# Decadent Clouds - Juice Reviews



## Hooked (25/8/21)

*There follows two reviews for Revive. One for 6mg and one for MTL 12mg.*



​*REVIVE
(LOCAL)*

*Flavour Description: *
“A Sweetened Ultra Creamy Dessert, combined with medium roast Coffee Beans and carefully drizzled with Caramel Syrup.” 

The bottle states that it is a “Creamy Caramel Latte”.

*VG/PG:* 70/30
*NIC:* 6mg

*My comments:*

This juice has a peculiar and, unfortunately, a most unpleasant flavour.

The caramel is unlike any caramel I have ever tasted. It is so unpalatable that I can’t even equate it with caramel. It’s as though the flavour is highly concentrated. It makes me think of a cooking flop where I’ve had a heavy hand with the spices, thinking that it would improve the dish. Instead, it ruined it.

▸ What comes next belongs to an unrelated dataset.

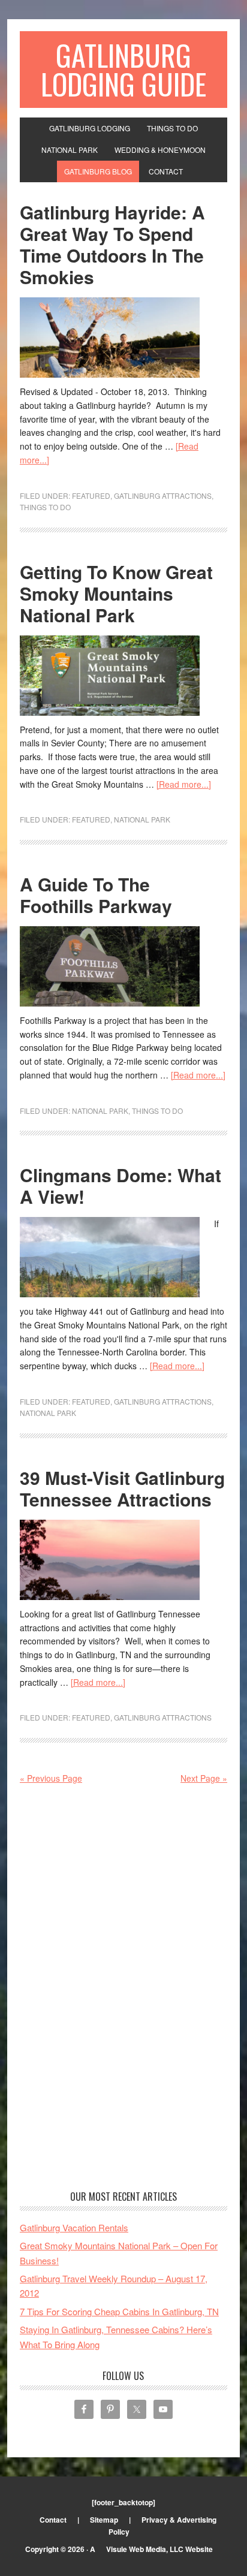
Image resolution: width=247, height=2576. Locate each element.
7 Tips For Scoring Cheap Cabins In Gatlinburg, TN (119, 2311)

Caramel is usually sweet, but this one is not sweet but extremely rich; so rich that I couldn’t manage more than a few puffs in any one day.

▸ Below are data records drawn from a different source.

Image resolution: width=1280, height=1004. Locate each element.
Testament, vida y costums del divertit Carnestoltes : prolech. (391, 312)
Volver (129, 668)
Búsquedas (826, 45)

The coffee is present, but it doesn’t mitigate the unpleasant flavour at all.

I tried a few puffs every day over a period of 3 days, hoping that the flavour would settle, but sadly it did not.

It pains me to write such a review on one of Decadent Clouds’ juices, as the fruit range is excellent.

*Would I buy this juice again:* Definitely not.

*Mod:* Eleaf iJust3
*Coil:* Smok 0.15ohm
*Watts:* 80W

*Coffee Review #195*

Reactions: Like 1 | Informative 1


----------



## Hooked (25/8/21)

​*REVIVE MTL
(LOCAL)*

*Flavour Description: *
“A Sweetened Ultra Creamy Dessert, combined with medium roast Coffee Beans and carefully drizzled with Caramel Syrup.” 

The bottle states that it is a “Creamy Caramel Latte”.

*VG/PG:* 60/40
*NIC:* 12mg

*My comments: *
The 12mg is better than the 6mg. It is a light caramel with a slight undertone of coffee. Pleasant, but not particularly exciting.

*Would I buy this juice again:* No

Mod: Univapo Kipo Pod Kit
Coil: 1.3ohm
Watts: 15W

*Coffee Review #196*

Reactions: Like 1 | Winner 1 | Informative 1


----------